Buying ever greater numbers of missile defenses like the US PAC-2 and PAC-3 systems is financially prohibitive, and next-generation energy-based weapons like lasers, which could "fire" thousands of rounds for the cost of electricity, will not be available until later in the next decade. The only affordable near-term alternative is to develop "offensive" systems to target Chinese military capabilities and contribute to deterrence.
For example, if Taiwanese missiles were able to destroy most Chinese forces massing for an invasion, then Taipei could probably survive Beijing's missile and air attacks, meaning Taiwan would "win" the war. As the regime in Beijing would likely not survive such failure, not to mention the global economic embargoes and decades of political ignominy to follow, "offensive" Taiwanese missiles could achieve decisive deterrence.

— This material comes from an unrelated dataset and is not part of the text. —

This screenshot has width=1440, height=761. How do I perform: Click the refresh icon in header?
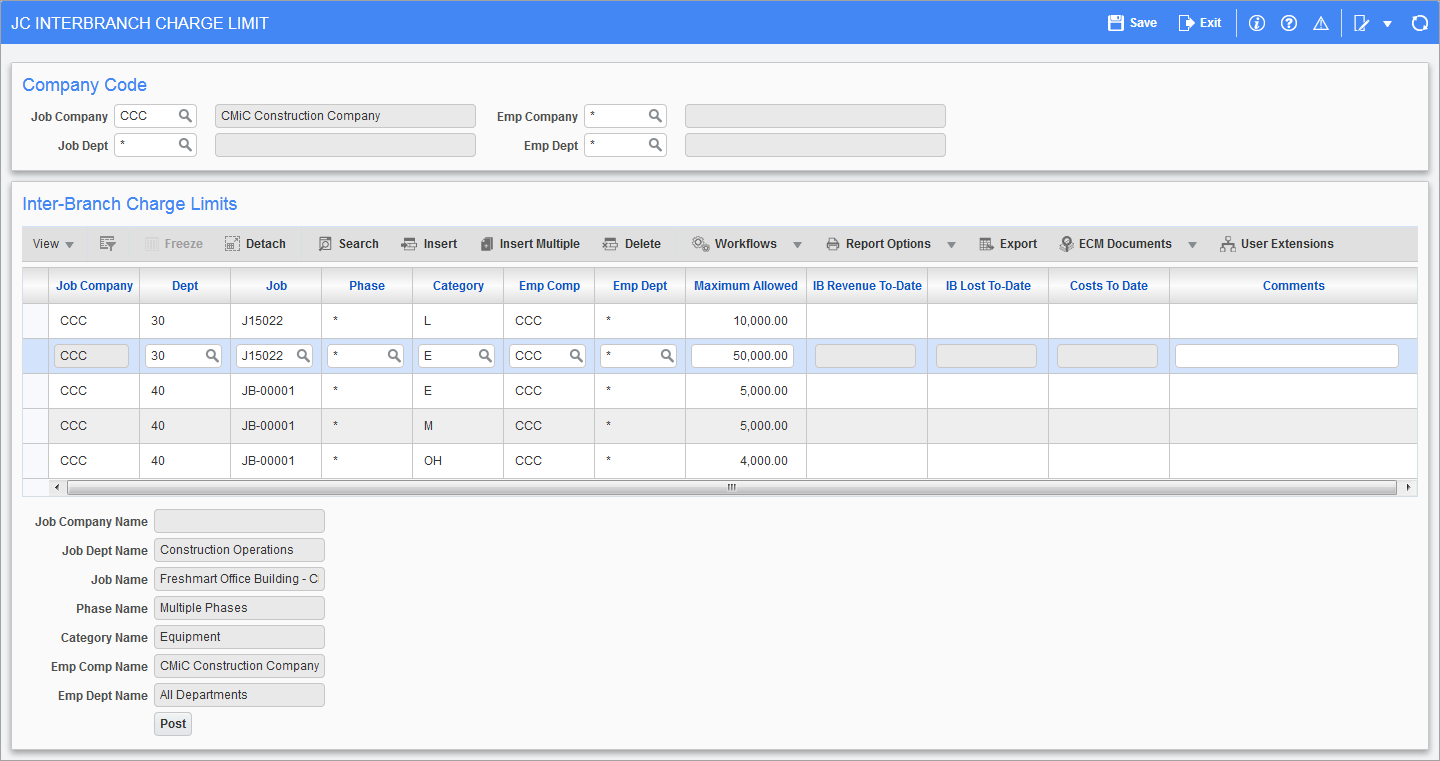1419,23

Taiwan's missile effort remains tightly guarded, but open reports note Taiwan's ability to convert its Sky Bow anti-aircraft missile into a multi-stage ballistic missile, while the Hsiung Feng II-E, a 1,000km-range LACM, is reported to have just completed a successful test. Taiwan has also tested the 300km-range Hsiung Feng III, a supersonic ramjet-powered anti-ship missile.
Of these, only the latter is said to be nearly ready for production. But the reality of China's growing missile, air-strike, naval-blockade and airborne/amphibious invasion capabilities requires that Taiwan intensify its missile programs, especially when considering China's increasing ability to impede or prevent US and Japanese military forces from reaching Taiwan.
Other countries long ago started developing missile and other weapons to defend against Chinese nuclear missiles and their proliferation. India's robust ballistic missile, cruise missile and submarine-launched missile programs are designed to deter Chinese weapons deployed on two fronts: those in China that could be targeted against India, and the Chinese-designed nuclear-armed missiles "manufactured" by Pakistan.
India is also interested in missile defenses, which are being encouraged by Washington. South Korea and Japan face a significant North Korean nuclear weapons threat, which was made possible with discreet Chinese support. Seoul is a reluctant and recent investor in missile defenses, but is also developing ballistic missiles to deter Pyongyang.